The article tracks the journey of Loreisle, a multiplayer turn-based tactical game born out of a desire to revive the psychological friction of classic single-player PlayStation-era strategy RPGs like Final Fantasy Tactics and Vandal Hearts. After an early, failed independent attempt using the Irrlicht Engine—where the developers fell into the common pitfall of focusing on graphical shaders over core game loop design—Braun successfully built a functional prototype at Schell Games using Unity. To maximize development efficiency under tight Game Jam time limits, the team stripped away standard narrative and progression systems, designing the title instead as a self-contained, high-stakes digital board game. The post details the mechanical balance challenges of a map-dependent tactical game, technical asset integration hurdles, and design methodologies centered around high-consequence player mistakes.
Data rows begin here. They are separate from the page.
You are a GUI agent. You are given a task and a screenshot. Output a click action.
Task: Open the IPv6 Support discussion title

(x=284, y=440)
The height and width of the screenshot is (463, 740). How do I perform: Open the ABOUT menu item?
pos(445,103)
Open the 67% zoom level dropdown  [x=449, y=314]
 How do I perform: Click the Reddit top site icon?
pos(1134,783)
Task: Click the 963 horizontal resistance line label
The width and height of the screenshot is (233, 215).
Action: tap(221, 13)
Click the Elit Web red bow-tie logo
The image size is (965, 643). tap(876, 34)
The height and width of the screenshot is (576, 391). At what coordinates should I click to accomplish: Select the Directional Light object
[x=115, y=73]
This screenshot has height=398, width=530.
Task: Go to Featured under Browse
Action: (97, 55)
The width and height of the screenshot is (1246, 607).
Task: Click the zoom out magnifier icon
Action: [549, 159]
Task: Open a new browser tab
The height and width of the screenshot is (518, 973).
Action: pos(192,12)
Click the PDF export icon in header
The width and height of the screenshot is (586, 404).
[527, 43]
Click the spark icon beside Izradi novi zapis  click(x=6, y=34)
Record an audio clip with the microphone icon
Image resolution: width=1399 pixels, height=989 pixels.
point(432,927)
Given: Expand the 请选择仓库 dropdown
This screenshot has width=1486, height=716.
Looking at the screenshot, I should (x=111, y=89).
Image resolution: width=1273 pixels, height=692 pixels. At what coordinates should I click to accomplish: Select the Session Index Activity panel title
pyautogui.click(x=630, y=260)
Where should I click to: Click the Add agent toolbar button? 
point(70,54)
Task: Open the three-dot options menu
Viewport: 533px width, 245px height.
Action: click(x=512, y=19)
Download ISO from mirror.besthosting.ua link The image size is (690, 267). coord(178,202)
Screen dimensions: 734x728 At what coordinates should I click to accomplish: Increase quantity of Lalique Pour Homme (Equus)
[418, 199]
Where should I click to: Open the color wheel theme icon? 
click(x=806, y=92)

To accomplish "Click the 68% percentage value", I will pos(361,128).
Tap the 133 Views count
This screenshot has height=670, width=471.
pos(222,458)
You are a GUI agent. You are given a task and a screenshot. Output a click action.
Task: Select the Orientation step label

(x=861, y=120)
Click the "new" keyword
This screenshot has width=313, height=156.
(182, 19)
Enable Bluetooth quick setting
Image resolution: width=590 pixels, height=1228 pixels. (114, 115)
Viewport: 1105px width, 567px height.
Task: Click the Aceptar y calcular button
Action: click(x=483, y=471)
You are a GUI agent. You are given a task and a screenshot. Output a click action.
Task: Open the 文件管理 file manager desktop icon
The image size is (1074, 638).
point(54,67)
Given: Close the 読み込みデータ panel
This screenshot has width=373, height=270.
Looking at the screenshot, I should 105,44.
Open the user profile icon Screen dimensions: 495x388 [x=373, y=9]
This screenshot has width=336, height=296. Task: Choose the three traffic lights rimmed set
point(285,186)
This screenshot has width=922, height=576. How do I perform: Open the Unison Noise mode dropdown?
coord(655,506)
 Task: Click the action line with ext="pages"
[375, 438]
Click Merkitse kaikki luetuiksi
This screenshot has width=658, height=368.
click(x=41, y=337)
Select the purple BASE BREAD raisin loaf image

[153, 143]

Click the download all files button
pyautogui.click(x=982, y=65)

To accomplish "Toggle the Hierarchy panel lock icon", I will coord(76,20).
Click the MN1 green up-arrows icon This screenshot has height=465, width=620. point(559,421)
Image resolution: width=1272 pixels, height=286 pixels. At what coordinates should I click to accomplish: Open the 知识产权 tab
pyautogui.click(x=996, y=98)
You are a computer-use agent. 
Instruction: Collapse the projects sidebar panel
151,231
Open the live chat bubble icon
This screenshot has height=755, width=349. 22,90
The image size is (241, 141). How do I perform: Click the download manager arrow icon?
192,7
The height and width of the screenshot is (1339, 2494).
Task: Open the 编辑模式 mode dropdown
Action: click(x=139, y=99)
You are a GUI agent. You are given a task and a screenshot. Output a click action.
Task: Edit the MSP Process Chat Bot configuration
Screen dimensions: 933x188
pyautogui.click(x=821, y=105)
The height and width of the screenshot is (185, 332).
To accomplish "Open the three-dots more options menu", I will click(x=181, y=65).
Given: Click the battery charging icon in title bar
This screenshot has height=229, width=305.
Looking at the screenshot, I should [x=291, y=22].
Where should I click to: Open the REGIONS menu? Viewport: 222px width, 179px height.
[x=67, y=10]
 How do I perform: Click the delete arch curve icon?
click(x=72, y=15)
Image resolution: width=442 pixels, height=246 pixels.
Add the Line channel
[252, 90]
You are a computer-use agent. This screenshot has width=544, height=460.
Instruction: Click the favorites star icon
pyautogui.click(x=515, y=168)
- Game Jam rapid-prototyping
- Turn-based tactical grid design
- Mechanical balancing methodologies
- Final Fantasy Tactics
- Vandal Hearts
- Stratego
- Chess design principles
- Unity Asset Store integration
- Path-finding automation
- Spatial targeting boundaries.
- What design pitfall caused the author's initial independent prototype of this game to fail?
- Years before bringing the project to Schell Games, the author attempted to build it using the Irrlicht Engine. The prototype failed because the development team succumbed to feature creep and visual bias—spending the majority of their time programming graphical shaders to make the game look impressive rather than executing and testing the gameplay loops to ensure it actually felt satisfying to play.
- How did the team bypass their lack of a dedicated artist and designer during the Game Jam week?
- To circumvent the absolute absence of an art department during the short development window, the team sourced, purchased, and integrated ready-made 3D models and character animations directly from the Unity Asset Store. To solve the lack of a designer, balancing was handled strictly through empirical intuition—relying on the developers' shared history with the strategy RPG genre—and continuous trial-and-error playtesting.
- What algorithmic challenges arose when designing the path-finding for Loreisle?
- The engineering team had to build a fast path-finding algorithm capable of dynamically differentiating between environmental line-of-sight and physical boundaries. The script had to allow physical terrain hazards (like mountains or walls) to block character walking paths and absorb arrows, while simultaneously allowing certain magical spells to pass through or bypass those obstacles entirely.
- What future "Dynamic Environment" mechanics did the team map out for later updates?
- The future scope blueprint focused heavily on cause-and-effect elemental interactions within the levels:
Casting ice magic onto water tiles to freeze them into navigable pathways.
Striking trees with lightning to create falling, burning roadblocks that crush units underneath.
Firing flame spells into dry grass to trigger a spreading, systemic brushfire that damages anything in its path.